Once the golden child of the global anti-COVID campaign, New Zealand’s Prime Minister Jacinda Ardern yesterday was forced to extend a COVID-19 lockdown on Auckland, the country’s largest city.
The lockdown will last until at least the end of this week and may go into next week if no improvement is seen.
“We want both confidence, and certainty for everyone,” the prime minister said as part of a televised media conference regarding her decision.
The lockdown in Auckland was first imposed on August 11th on the back of health officials confirming the nation’s first locally acquired cases of COVID-19 in three months. That lockdown was scheduled to end this Wednesday before the extension came into play.
So far, reports from New Zealand indicate that over 150 people have thus far been diagnosed with coronavirus in relation to the recently discovered cluster, and whilst the numbers continue to go up, they are now doing so in single digit increases it is understood.
“This is a contained cluster.

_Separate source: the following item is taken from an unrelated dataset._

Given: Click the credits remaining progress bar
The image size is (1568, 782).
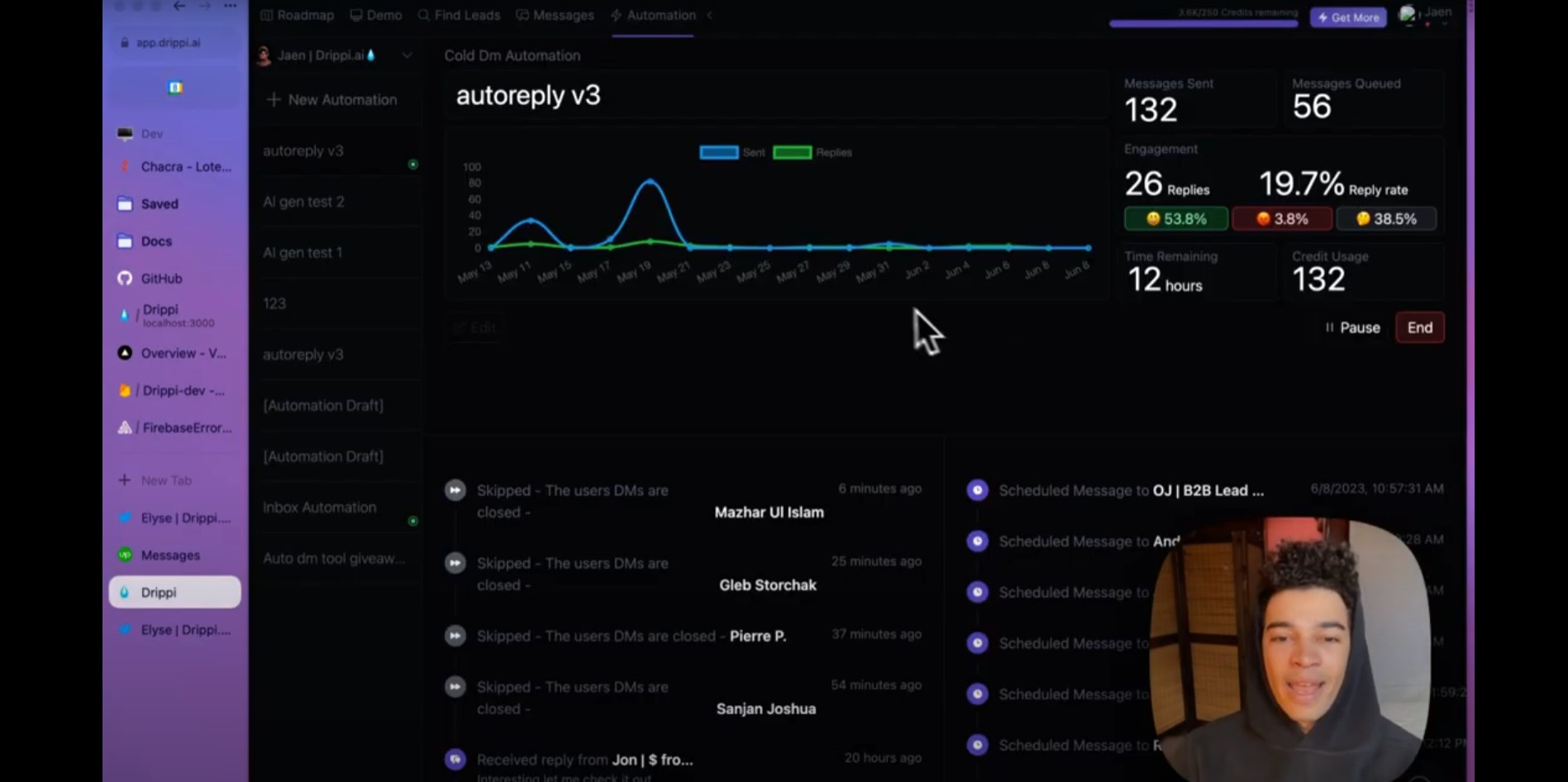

But it is our biggest one. And that means the tail will be long, and the cases will keep coming for a while to come,” the prime minister said in Wellington.
Of a population of around 5 million, New Zealand has now seen 1,683 people infected with the virus leading to a total of 22 deaths.
Over the Tasman Sea in Australia meanwhile, after a month of increased cases, particularly in the south eastern corner of the country near Melbourne, authorities have just reported the lowest single day rise in new coronavirus infections in almost two months.
Across the states of Victoria, New South Wales, Queensland and Western Australia, a combined total of 121 new cases were confirmed in the past 24 hours. No information was forthcoming from South Australia, Tasmania, and the Northern Territories.
“It’s a light at the end of the tunnel,” said Australia’s Deputy Chief Medical Officer Nick Coatsworth in the capital Canberra. “It’s a substantial reassurance that the overall trend is down.”
Australia so far has recorded almost 25,000 coronavirus infections, with 517 deaths.